■ **WHAT THE EXERCISE ASKS**: The entries below contain a line with "This screenshot has height=1008, width=1199." and a line with "The width and height of the screenshot is (720, 729).". Retype exactly everything from the first down to the second, both included, and nothing else.

■ **INPUT DATA**:
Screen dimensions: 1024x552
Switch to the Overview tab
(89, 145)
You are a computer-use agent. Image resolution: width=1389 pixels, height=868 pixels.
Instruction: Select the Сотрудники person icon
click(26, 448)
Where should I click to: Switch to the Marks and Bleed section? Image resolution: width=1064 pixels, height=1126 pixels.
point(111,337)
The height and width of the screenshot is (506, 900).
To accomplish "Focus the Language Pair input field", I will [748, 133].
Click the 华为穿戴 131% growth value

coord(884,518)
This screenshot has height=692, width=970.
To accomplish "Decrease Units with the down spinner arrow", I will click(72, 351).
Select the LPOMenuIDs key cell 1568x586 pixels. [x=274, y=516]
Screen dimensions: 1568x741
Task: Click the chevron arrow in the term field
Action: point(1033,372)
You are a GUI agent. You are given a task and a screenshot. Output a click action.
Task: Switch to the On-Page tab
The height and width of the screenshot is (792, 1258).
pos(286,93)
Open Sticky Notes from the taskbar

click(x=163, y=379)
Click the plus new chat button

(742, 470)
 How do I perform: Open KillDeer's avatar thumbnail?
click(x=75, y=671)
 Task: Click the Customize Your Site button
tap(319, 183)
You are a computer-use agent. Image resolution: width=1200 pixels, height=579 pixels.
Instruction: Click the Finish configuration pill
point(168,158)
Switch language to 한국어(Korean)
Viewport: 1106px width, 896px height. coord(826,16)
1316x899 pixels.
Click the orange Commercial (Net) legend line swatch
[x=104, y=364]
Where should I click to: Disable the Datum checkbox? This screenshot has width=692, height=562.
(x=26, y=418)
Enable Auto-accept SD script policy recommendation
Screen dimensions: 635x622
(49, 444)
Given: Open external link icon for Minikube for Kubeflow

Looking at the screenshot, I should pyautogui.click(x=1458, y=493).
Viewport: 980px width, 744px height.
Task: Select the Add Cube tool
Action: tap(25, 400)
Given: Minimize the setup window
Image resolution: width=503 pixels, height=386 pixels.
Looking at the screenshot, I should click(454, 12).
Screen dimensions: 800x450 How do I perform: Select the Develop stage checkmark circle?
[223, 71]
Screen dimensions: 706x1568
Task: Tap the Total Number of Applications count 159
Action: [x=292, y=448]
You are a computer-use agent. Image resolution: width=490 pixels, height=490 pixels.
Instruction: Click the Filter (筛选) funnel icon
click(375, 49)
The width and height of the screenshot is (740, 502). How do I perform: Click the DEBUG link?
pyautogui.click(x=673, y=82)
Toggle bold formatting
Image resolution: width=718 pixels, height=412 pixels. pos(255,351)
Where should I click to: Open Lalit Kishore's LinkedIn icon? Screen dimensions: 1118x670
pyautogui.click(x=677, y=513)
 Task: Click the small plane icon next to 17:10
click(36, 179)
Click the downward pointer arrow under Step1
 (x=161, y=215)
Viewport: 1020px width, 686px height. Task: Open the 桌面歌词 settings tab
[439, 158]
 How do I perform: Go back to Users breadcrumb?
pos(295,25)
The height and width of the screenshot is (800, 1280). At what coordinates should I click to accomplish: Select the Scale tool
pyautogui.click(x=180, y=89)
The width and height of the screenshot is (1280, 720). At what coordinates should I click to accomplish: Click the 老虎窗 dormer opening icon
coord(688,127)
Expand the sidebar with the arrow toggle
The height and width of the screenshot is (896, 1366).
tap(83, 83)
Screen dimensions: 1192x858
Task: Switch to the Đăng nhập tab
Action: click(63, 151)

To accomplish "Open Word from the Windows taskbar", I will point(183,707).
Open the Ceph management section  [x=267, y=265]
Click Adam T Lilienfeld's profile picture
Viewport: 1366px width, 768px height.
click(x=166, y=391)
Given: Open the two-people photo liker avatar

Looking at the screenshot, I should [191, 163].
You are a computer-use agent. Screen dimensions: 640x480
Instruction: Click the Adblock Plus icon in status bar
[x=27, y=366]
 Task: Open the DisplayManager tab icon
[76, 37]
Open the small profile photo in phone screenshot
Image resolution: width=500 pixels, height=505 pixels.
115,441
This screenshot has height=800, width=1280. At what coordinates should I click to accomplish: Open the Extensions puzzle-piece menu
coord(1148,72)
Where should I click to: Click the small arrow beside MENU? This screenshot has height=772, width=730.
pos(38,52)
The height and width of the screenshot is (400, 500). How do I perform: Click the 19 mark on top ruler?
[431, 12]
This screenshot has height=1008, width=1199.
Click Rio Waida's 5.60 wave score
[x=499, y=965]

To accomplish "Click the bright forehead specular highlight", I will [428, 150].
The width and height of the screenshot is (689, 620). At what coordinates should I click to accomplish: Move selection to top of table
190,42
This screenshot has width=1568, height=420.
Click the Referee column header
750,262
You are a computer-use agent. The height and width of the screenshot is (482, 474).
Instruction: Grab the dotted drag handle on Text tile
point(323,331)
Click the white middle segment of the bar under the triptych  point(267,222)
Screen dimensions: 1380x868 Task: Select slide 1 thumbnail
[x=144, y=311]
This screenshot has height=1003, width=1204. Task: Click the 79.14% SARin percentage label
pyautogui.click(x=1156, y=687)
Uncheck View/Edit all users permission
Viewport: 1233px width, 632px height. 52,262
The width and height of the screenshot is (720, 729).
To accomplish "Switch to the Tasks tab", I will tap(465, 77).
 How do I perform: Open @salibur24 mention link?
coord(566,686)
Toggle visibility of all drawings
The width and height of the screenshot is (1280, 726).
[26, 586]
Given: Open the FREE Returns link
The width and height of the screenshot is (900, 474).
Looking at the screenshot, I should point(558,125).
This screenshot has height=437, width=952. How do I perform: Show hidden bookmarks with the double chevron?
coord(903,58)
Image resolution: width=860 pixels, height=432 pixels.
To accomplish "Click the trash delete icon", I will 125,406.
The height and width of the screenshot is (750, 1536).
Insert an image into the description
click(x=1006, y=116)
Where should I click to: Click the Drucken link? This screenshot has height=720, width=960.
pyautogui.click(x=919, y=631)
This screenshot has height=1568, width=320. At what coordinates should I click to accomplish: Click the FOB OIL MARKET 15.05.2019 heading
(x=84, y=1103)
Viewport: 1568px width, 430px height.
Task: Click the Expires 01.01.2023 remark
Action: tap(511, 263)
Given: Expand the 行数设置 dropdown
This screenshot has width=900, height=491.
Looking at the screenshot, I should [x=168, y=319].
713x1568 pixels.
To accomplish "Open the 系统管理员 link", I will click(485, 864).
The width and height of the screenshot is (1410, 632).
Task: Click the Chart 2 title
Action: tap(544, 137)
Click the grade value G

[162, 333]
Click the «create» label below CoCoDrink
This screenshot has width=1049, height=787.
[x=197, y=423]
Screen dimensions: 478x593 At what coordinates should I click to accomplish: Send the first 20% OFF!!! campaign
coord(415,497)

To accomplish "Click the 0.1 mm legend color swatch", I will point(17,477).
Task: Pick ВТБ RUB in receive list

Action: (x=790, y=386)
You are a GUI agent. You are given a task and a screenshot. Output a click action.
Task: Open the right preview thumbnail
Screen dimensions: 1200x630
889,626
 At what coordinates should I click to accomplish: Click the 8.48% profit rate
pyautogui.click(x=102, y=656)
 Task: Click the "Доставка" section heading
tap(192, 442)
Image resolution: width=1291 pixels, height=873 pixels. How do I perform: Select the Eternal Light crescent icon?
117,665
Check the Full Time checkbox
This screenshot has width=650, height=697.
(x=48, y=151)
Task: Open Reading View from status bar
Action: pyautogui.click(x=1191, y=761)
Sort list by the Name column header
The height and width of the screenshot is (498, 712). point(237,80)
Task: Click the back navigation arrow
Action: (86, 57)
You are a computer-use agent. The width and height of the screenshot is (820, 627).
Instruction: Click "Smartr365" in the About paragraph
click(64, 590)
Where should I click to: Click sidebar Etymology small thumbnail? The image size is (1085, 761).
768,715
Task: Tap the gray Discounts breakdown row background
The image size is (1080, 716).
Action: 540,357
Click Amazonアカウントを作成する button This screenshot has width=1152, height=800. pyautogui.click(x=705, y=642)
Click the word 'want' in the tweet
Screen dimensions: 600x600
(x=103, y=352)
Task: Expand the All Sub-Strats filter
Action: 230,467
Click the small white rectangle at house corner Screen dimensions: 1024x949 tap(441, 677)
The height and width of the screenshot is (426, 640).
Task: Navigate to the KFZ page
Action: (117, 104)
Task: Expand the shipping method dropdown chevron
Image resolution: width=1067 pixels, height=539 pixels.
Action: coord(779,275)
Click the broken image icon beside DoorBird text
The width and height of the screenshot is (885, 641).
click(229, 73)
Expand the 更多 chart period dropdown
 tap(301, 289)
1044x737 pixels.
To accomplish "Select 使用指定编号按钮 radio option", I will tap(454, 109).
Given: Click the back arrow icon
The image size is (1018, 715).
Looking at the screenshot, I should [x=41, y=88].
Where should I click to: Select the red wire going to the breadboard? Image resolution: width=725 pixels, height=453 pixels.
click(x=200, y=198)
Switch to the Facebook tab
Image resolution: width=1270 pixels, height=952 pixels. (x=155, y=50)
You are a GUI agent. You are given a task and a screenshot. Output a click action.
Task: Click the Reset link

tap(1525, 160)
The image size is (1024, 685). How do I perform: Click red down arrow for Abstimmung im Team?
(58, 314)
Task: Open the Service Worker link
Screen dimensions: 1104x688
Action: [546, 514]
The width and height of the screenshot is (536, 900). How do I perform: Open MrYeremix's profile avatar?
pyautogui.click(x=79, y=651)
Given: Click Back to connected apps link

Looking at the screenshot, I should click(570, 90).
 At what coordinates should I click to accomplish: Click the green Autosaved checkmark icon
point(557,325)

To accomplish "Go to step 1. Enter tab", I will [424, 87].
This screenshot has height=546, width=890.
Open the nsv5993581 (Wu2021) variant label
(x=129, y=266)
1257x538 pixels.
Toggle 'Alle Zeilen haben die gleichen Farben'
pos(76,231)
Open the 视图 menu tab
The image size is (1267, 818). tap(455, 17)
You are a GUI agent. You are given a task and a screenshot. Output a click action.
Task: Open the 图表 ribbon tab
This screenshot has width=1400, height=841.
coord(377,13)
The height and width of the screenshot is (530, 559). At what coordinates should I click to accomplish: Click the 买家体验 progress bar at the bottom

■ **TASK ANSWER**:
This screenshot has height=1008, width=1199.
Click Rio Waida's 5.60 wave score
[x=499, y=965]

To accomplish "Click the bright forehead specular highlight", I will [428, 150].
The width and height of the screenshot is (689, 620). At what coordinates should I click to accomplish: Move selection to top of table
190,42
This screenshot has width=1568, height=420.
Click the Referee column header
750,262
You are a computer-use agent. The height and width of the screenshot is (482, 474).
Instruction: Grab the dotted drag handle on Text tile
point(323,331)
Click the white middle segment of the bar under the triptych  point(267,222)
Screen dimensions: 1380x868 Task: Select slide 1 thumbnail
[x=144, y=311]
This screenshot has height=1003, width=1204. Task: Click the 79.14% SARin percentage label
pyautogui.click(x=1156, y=687)
Uncheck View/Edit all users permission
Viewport: 1233px width, 632px height. 52,262
The width and height of the screenshot is (720, 729).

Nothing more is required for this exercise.